## DIRECTIONS
Extend the README on the Tesseract OCR Docker image below, starting right after its final line.
:: EXTRACT PROVIDED
/Tesseract-OCR-5-Docker

Docker Image with latest Tesseract OCR Version 5.x.x built from sources

Primary LanguagePythonApache License 2.0Apache-2.0

License Issues Last Commit

Docker Docker Docker

Tesseract-OCR-5-Docker

Docker Image with latest Tesseract OCR Version 5.x.x built from sources.

The sources are pulled from the latest main branch and latest releases of the Tesseract OCR project.

Docker Hub: https://hub.docker.com/r/franky1/tesseract

Usage

Pull Docker Image

Pull the docker image from Docker Hub:

docker pull franky1/tesseract

Run Docker Container

Mount your image data to the /tmp directory and run Tesseract OCR container with the required command line options, for example, run Tesseract OCR container with test image:

docker run -it -v ${PWD}/testdata:/tmp --rm franky1/tesseract \
  tesseract english.png output --oem 1 -l eng

For the Tesseract command line options, please refer to the Tesseract Manual

Mount more languages

Test if the mounted languages from your local subfolder /tessdata are available in the Docker container. Be aware that the local languages overwrite the installed languages in the Docker image. Example here with french language:

docker run -it -v ${PWD}/testdata:/tmp \
  -v ${PWD}/tessdata:/usr/local/share/tessdata/ \
  --rm franky1/tesseract

Test the mounted languages in the Docker container with a sample image. Example here with french language:

docker run -it -v ${PWD}/testdata:/tmp \
  -v ${PWD}/tessdata:/usr/local/share/tessdata/ \
  --rm franky1/tesseract \
  tesseract french.jpg output --oem 1 -l fra

Alternatively, you can build a new Docker image if you want other languages, see next section.

Build Docker Image yourself

For details have a look into the Dockerfile.

  1. Git clone this repo.
  2. Add your required languages to the languages.txt file.
  3. (a) Build the docker image from scratch, if you want the latest sources from the main branch.
docker build --tag tesseract .
  1. (b) Build the docker image from scratch, if you want a specific release version.
::::
:: PROVIDED MATERIAL
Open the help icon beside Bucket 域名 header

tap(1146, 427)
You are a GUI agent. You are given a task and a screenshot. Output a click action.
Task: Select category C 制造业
::::
## RESPONSE TO THE TASK
docker build --tag tesseract --build-arg TESSERACT_VERSION=5.0.0 .
  1. Run Tesseract OCR container with test image:
docker run -it --name tesseract -v ${PWD}/testdata:/tmp --rm \
  tesseract tesseract english.png output --oem 1 -l eng

Image conditions

  • Only supported target for this docker image currently is linux/amd64.
  • Working directory for ocr images is /tmp inside the container. See example above.
  • Directory for trained data is /usr/local/share/tessdata/ inside the container. See example above.
  • This image was built without the Tesseract training tools.
  • This image currently includes only the following languages:
    • English: tessdata_best > eng.traineddata
    • German: tessdata_best > deu.traineddata
    • If you need other languages, you have to build your own image or mount trained data to the /usr/local/share/tessdata/ directory. See example above.

Tesseract Trained Data for all available langauges

Further documentation

ToDo

  • Update README.md to latest Dockerfile and Usage
  • add workflow_dispatch to github workflows
  • Add dependabot on Github
  • Add vulnerability scanning in Github Actions with Snyk
  • Add GitHub Action for check container efficiency with Dive https://github.com/MartinHeinz/dive-action
  • Add badges to README.md
  • Add documentation for GitHub Actions Workflow
  • Add more inline comments in GitHub Actions related files
  • Build image for more targets
  • Building Tesseract with TensorFlow?
  • Building Tesseract with Training tools?
  • Change build in Dockerfile according to instructions in Compiling-GitInstallation.md

Issues

  • 27.07.2022 currently the build of the main source branch fails, reason is unknown

If you have any bugs or requests regarding this Docker image, please post an issue in this Github Repository.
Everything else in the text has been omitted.